### Task directions:
How many lines in the listing below contain the string "slide"? Case counts, so reply with the number alone.

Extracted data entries
§ §
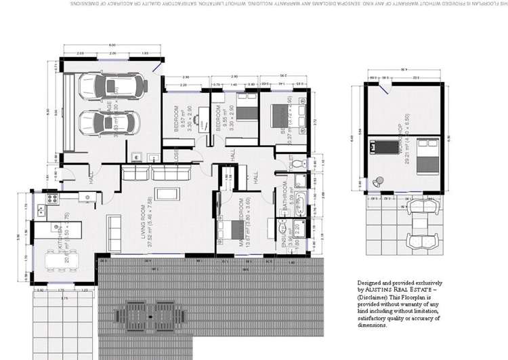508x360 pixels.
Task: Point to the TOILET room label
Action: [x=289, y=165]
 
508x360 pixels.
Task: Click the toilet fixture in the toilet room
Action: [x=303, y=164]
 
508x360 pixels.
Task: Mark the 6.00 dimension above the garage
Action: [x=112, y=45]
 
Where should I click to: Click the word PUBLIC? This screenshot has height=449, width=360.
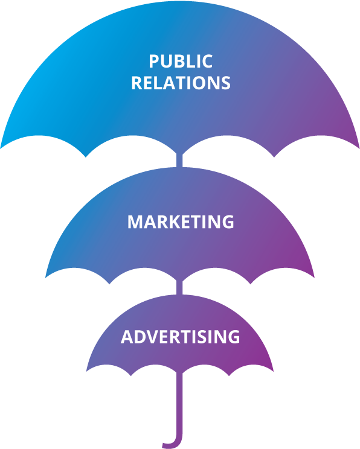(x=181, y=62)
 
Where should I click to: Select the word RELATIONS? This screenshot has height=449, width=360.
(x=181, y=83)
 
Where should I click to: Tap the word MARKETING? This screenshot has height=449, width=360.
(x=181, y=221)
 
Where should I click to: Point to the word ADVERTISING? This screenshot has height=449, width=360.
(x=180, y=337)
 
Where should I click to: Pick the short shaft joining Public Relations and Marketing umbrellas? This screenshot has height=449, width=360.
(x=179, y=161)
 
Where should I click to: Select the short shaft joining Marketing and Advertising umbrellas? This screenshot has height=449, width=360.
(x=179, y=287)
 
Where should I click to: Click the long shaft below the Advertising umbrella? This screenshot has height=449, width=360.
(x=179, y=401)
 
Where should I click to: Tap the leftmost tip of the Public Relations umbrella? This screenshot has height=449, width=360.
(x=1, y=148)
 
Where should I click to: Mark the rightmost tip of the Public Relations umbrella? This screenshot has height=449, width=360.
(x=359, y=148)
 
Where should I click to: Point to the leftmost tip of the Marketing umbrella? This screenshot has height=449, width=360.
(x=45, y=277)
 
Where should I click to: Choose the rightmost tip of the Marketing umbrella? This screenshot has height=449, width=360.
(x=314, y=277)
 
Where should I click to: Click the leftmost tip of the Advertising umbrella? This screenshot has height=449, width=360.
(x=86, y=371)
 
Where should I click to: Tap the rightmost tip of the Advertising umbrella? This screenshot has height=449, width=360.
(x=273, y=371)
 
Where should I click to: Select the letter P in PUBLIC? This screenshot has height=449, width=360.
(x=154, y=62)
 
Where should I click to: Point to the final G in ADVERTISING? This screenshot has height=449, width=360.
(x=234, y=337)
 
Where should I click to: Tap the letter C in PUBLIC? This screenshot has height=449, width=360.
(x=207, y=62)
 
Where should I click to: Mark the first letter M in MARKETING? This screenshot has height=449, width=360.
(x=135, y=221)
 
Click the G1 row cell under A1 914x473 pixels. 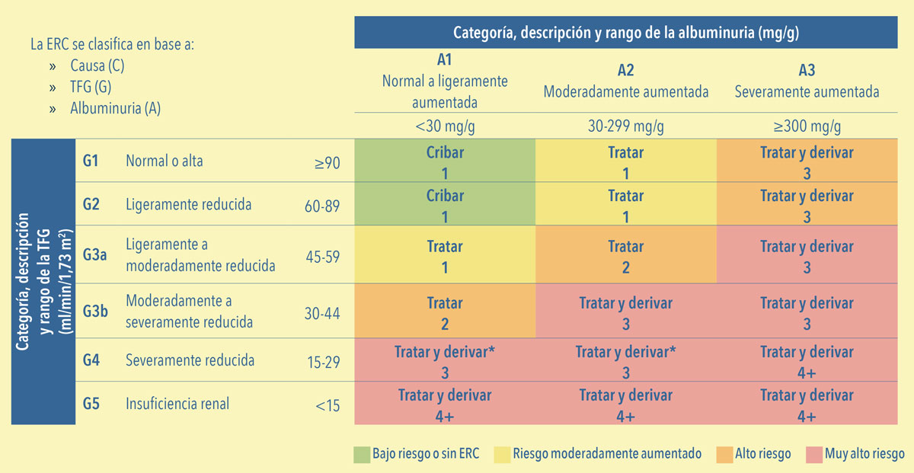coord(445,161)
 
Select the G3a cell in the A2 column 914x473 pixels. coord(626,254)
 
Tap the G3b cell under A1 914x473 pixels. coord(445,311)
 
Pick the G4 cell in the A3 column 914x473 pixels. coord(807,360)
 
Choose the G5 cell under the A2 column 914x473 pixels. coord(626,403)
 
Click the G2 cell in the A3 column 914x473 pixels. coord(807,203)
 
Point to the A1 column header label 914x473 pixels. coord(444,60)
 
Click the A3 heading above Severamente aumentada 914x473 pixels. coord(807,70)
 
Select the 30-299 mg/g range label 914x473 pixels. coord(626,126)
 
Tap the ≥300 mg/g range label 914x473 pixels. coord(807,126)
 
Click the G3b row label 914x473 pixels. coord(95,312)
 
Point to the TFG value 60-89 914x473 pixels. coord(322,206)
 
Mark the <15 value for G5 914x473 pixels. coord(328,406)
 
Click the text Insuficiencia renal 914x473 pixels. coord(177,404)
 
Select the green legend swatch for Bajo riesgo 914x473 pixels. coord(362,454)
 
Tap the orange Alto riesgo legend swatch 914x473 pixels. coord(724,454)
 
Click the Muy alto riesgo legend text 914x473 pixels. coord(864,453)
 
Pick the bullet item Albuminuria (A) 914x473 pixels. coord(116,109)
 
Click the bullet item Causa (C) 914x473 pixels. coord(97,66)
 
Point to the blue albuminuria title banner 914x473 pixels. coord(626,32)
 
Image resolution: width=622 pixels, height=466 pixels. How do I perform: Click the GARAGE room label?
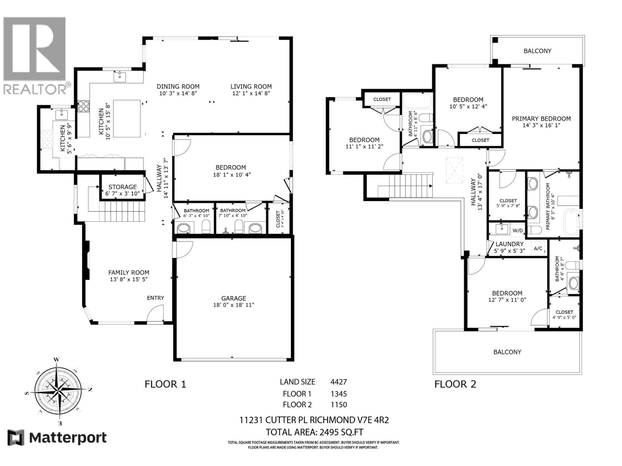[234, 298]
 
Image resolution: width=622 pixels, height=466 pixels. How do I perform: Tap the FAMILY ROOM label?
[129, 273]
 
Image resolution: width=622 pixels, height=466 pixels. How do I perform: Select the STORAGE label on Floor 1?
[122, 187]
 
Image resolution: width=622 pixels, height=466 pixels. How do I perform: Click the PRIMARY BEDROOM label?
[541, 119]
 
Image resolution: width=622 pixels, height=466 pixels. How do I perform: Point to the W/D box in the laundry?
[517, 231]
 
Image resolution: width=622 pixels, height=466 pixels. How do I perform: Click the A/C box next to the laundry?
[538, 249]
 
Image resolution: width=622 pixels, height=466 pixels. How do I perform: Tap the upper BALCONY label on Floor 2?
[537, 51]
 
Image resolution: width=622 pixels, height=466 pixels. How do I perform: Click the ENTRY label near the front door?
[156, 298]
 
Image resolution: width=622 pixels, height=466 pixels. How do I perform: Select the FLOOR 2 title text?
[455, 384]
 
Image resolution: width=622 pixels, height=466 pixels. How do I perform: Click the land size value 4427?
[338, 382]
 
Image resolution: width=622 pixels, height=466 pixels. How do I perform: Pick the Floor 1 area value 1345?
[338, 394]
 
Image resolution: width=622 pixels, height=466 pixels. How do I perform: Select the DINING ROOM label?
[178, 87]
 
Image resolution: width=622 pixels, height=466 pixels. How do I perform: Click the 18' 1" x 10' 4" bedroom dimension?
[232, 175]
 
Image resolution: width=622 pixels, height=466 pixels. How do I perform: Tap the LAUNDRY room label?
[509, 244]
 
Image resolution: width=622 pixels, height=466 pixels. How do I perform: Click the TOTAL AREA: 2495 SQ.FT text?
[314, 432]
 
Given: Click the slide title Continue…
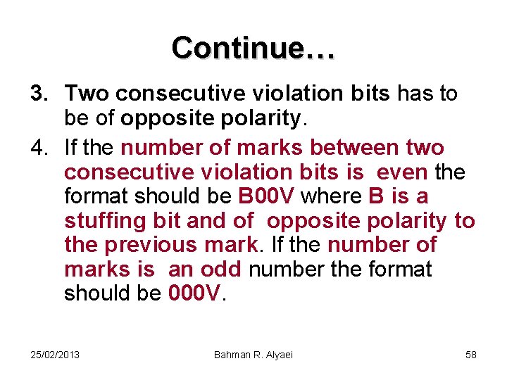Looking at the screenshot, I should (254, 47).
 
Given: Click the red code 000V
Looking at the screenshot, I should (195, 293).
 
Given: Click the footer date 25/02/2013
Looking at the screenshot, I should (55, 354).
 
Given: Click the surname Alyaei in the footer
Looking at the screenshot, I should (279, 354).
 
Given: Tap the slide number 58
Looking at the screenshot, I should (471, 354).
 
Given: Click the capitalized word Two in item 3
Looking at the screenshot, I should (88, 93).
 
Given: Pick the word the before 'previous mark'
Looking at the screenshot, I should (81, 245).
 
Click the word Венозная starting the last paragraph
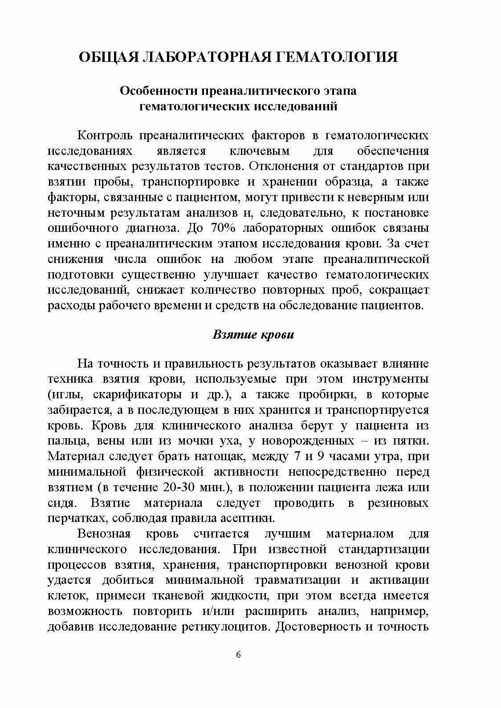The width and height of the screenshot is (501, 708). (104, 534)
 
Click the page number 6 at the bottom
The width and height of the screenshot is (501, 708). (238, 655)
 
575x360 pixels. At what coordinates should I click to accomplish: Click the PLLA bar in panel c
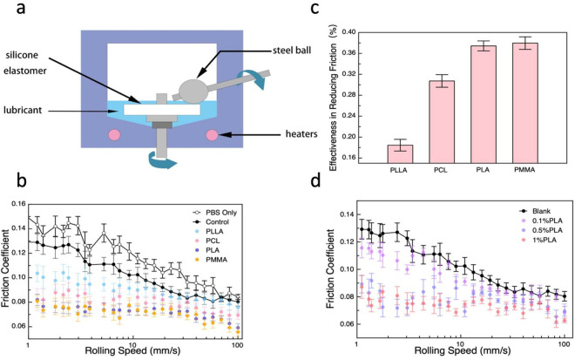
§ §
### Task response:
2